It boggles the mind that President Obama said he wanted all the "best ideas" put on the table (the basis for Thursday's televised bipartisan health care "summit") while having no proposal (and no intention) for a single payer Medicare type reform plan, or any kind of a "public option" (the compromise plan in the House bill brought forth when "single payer" was excised from the beginning of the health care debate) in his just released health care "reform" plan.
Yet this apparently is what Obama portrays as the "best ideas" for health care reform. Republicans naturally are apoplectic in their denunciation of the Obama plan, suggesting there is no change from the proposals already passed in the House and the Senate. To some degree they are correct, but they have been obstructionists and staunch opponents of any health care reform proposals from the beginning of the health care debate, so any objections they now offer ring hollow with hypocrisy. Republicans simply have nothing to offer now and never did have anything to offer to health care reform.
Again, what is truly flabbergasting is that Obama openly stated he wanted all the "best ideas" put on the table as the basis for this "summit". Say what you want; this is sleight of hand hypocrisy when there is no mention still of a single payer Medicare type proposal anywhere to be found in the present discussion.
The one proposal ("single payer") that would cover everyone, eliminate pre-existing conditions as a basis for denying health care coverage, provide real competition to the private health care insurers, and the one plan that would reduce health care costs to manageable and sustainable levels over time is NEVER MENTIONED.

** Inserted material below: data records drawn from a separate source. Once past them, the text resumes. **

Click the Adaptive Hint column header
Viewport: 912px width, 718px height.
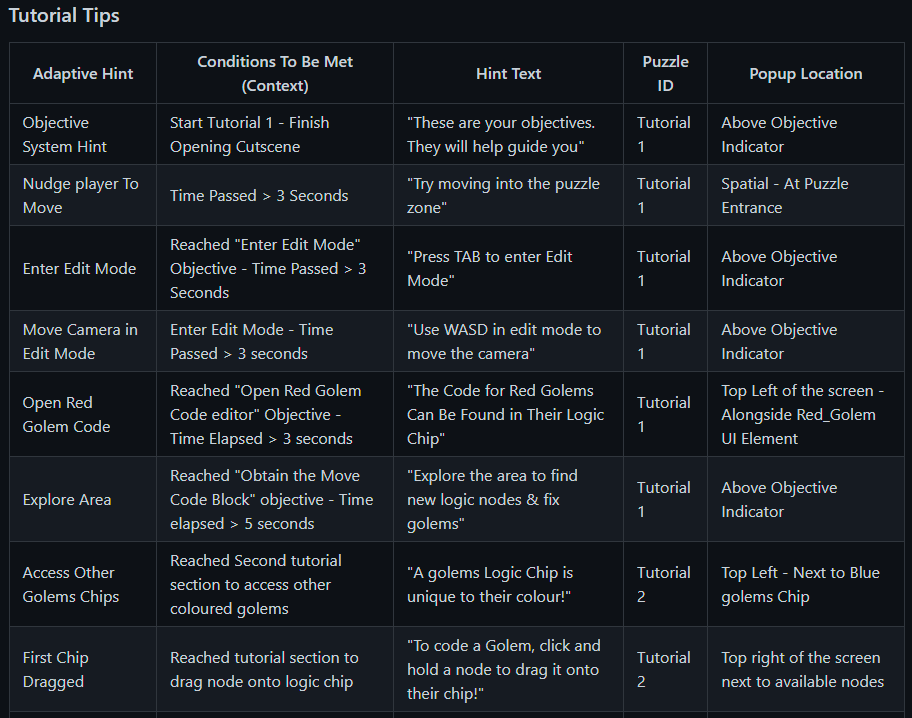click(83, 74)
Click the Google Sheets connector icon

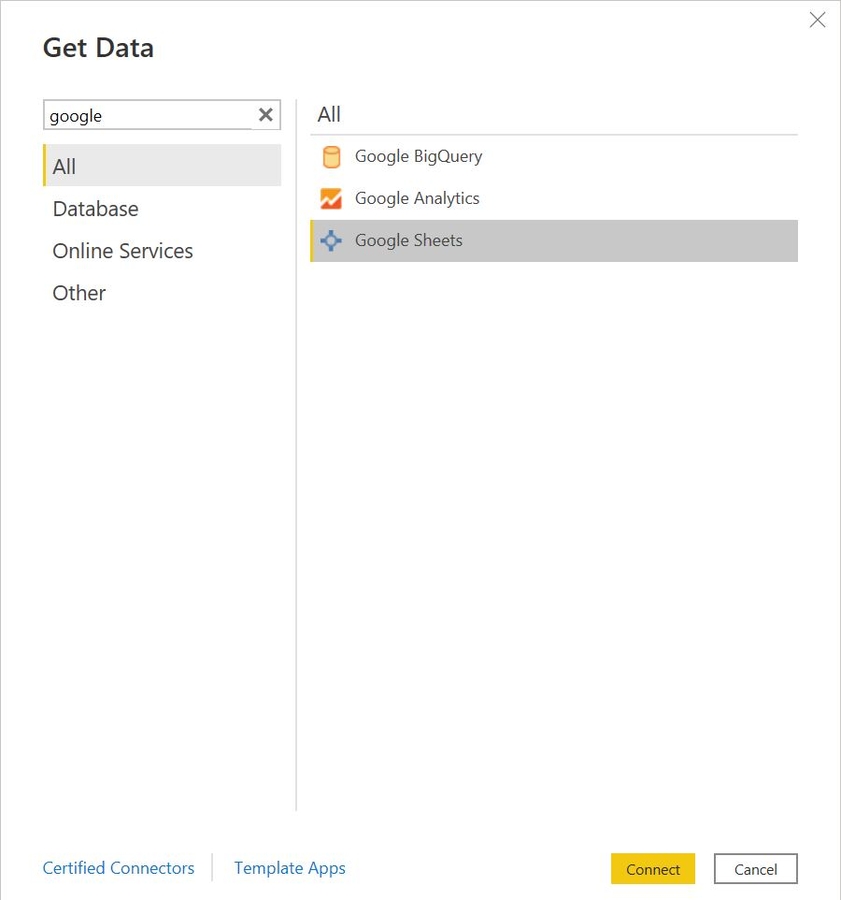click(x=331, y=240)
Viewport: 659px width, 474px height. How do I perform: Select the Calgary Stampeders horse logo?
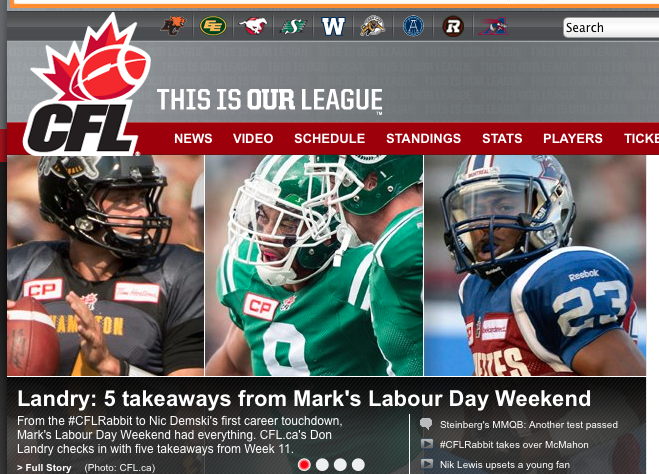pos(253,26)
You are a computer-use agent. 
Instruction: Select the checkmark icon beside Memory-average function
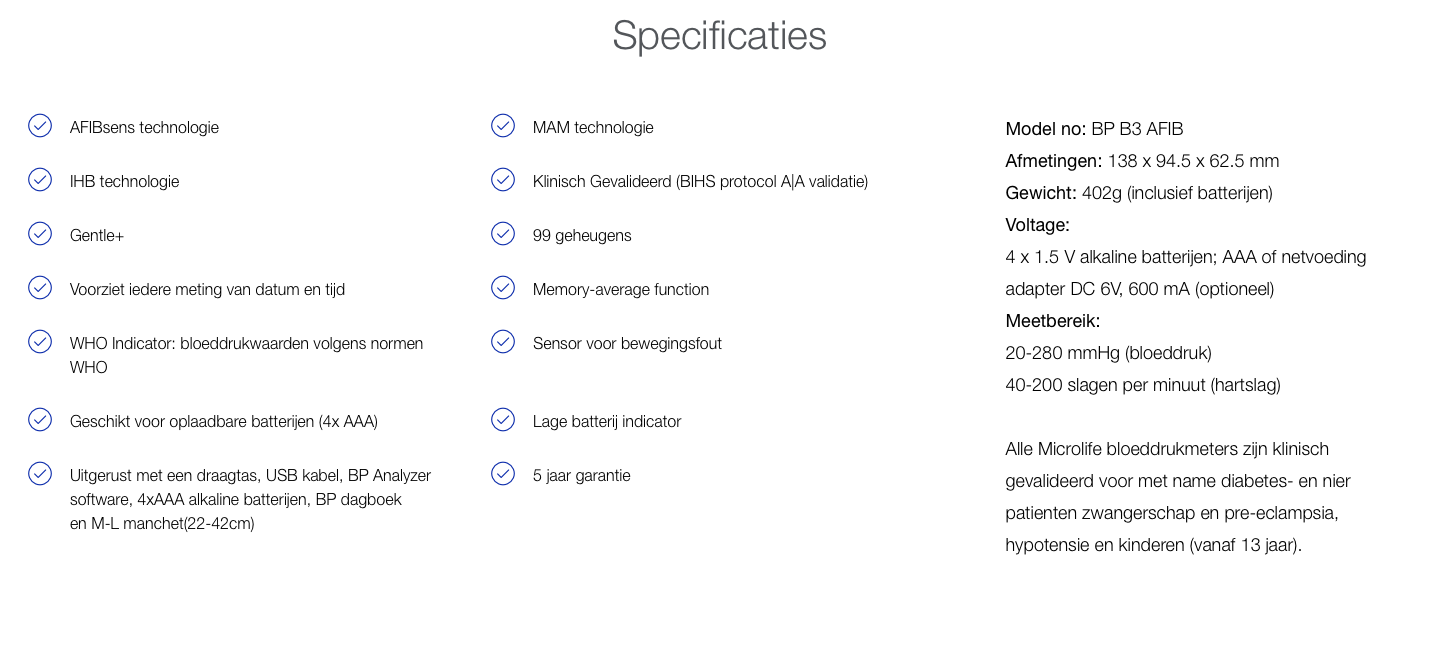pyautogui.click(x=503, y=288)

The truly sad part in this political charade, in the end, is that the only way to enact anything that purports to be health care "reform" can only pass by the process of "reconciliation." This is a little-used legislative maneuver whereby only a simple majority in the Senate is required to vote up or down on a bill. It thus eliminates the need to overcome Senate filibuster rules requiring 60 votes to end a filibuster. Now with the Democrats (and the two Independents that caucus with them) having just 59 vote Senate majority, a filibuster by Republicans is all but assured, thus making "reconciliation" the only path the Democratic majority will have to enact anything on health care. In fact, "reconciliation" is virtually the only way any health care reform plan could ever be enacted.
Sen. Max Baucus (D-Montana), the Chairman of the Senate Finance Committee, was openly opposed from the beginning to any "single payer" plan, never inviting any representatives of this idea to his committee hearings. In fact, he had protesting doctors and nurses in audience attending those meetings physically removed when they verbally objected to their not being seated on the committee panels. Those hearings that did have representatives from the private health care industry seated then prominently near the Chairman.
Then there were the Senate "blue dog" Democrats, Mary Landrieu of Louisiana, Ben Nelson of Nebraska, and Kent Conrad of North Dakota, who along with Independent Joe Lieberman of Connecticut would never vote on any plan that would challenge the existing dominance of the private health care industry. All were beholden to private health care interests whose largesse funded their campaign chests. It was a no brainer from the outset; they would never go against the hand that feeds them.
So now, when "reconciliation" (which has not formally been acknowledged by Obama or the Democratic Congressional leadership) is (and ever was) the only vehicle available to Democrats to get health care "reform" enacted, "single payer" is still left out in the wilderness. The one plan that could truly be called transformational health care "reform" and benefit all the people in this country is not even included.
Its absence is a hard pill to swallow. It didn't have to be this way.